# FIVEMEGA 24K GOLD 1D MAG



## GLOCK18 (Apr 23, 2008)




----------



## karlthev (Apr 23, 2008)

A matching bling for a Golden SPY005! Fer sale, fer lookin', fer using? Sure looks nice!


Karl


----------



## Illum (Apr 23, 2008)

24K gold? :huh2:

I thought it was chrome:huh:


----------



## GLOCK18 (Apr 23, 2008)

It came from FM in Nickel, I hade my friend apply 24k it makes a good match for my Mini mag in gold .


----------



## Patriot (Apr 23, 2008)

That's amazing looking. There is nothing like gold! 
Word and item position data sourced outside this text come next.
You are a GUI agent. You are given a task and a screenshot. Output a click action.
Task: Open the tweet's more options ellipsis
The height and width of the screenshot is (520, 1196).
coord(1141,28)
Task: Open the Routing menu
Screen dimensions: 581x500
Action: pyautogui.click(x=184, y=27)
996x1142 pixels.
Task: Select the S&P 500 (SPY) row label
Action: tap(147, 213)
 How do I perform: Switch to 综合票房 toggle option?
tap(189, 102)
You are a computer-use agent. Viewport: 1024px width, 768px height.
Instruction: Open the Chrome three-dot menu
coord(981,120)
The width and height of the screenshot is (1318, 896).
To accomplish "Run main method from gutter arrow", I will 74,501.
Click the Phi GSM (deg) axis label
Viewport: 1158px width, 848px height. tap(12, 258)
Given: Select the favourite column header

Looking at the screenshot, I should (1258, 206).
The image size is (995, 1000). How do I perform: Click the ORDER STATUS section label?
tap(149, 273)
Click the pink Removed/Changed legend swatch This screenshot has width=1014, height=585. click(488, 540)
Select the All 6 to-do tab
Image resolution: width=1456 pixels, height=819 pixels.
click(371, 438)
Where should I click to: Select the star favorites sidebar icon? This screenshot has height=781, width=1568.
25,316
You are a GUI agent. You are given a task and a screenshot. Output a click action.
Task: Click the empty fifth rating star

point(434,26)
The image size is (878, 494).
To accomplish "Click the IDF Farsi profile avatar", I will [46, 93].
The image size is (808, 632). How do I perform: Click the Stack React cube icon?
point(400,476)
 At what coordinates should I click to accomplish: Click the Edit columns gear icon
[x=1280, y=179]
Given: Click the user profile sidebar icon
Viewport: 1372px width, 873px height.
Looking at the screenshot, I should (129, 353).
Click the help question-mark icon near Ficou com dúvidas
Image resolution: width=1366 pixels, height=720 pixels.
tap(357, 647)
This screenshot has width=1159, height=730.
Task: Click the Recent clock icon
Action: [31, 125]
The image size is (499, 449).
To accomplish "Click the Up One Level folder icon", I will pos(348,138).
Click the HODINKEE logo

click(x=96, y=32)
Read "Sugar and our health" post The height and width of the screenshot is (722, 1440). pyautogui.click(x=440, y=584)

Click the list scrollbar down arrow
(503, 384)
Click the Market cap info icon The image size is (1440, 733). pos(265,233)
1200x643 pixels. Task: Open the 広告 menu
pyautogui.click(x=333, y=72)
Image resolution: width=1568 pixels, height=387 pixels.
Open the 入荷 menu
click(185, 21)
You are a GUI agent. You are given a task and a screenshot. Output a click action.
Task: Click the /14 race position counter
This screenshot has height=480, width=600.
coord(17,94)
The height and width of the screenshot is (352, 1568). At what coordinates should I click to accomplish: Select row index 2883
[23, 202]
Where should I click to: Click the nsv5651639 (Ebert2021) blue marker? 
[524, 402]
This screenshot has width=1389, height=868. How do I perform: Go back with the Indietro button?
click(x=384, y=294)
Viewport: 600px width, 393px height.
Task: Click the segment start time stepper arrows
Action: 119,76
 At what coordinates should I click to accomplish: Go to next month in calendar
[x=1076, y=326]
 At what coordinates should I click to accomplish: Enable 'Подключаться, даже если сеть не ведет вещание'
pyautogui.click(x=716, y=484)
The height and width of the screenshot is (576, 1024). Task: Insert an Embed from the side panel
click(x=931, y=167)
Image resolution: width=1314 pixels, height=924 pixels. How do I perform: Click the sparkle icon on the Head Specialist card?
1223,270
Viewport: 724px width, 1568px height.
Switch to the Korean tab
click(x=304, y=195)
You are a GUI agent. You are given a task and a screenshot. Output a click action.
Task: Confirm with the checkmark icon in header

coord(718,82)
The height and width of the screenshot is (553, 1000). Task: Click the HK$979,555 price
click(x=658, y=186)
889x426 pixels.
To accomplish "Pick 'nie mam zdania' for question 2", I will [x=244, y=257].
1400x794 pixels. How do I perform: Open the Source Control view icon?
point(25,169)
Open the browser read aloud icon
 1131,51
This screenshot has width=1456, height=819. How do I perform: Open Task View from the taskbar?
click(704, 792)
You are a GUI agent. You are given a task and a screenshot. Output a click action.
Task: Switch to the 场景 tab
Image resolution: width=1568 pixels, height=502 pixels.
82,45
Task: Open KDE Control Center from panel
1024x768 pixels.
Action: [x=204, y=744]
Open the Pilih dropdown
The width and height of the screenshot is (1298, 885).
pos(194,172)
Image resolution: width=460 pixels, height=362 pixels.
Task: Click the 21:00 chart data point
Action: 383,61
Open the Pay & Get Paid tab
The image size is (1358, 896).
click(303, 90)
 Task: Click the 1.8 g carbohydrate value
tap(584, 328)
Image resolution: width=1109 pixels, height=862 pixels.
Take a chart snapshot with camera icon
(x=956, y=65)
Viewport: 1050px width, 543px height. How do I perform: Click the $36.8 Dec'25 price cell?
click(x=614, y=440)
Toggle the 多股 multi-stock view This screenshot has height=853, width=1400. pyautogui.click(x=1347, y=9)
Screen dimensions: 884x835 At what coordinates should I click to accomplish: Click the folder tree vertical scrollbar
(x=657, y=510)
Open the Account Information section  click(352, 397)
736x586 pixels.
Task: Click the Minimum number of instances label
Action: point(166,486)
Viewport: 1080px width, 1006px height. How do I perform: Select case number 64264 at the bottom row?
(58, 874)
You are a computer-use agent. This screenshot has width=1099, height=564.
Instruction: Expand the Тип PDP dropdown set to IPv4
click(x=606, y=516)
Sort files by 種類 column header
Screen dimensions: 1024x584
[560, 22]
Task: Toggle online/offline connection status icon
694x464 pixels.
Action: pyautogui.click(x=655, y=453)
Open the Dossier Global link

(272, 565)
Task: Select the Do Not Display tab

What you are going to make it into?


----------



## GLOCK18 (Apr 23, 2008)

I installed a Milkoff Quad Drop In using 4 Eneloop AA batteries.


----------



## qip (Apr 23, 2008)

How much is all of that ?  and do you tell people what it cost :laughing: i would be kicked out on the street for something like that


man if you ever drop that .....:mecry:


----------



## GLOCK18 (Apr 23, 2008)

1.FM 1D Mag Host originaly in Nickel $80
2.FM 1D to 4 AA battery holder $38
3. 4 Eneloop batteries $10
4 Malkoff Quad Drop In $250
Gold Plating Free from My BUD Total 378.00

WOW FACTOR PRICE LESS

Thinking I will need some of those white gloves they use at the MONTBLANC store.


----------



## karlthev (Apr 23, 2008)

qip said:


> How much is all of that ?  and do you tell people what it cost :laughing: i would be kicked out on the street for something like that
> 
> 
> man if you ever drop that .....:mecry:




Hey, doncha know that yer never, EVER supposed to ask what we pay for these beauties????  That's like a woman telling ya her age!!! Coupala big bucks here, coupala big bucks there....no problemo!! :nana:


Karl


----------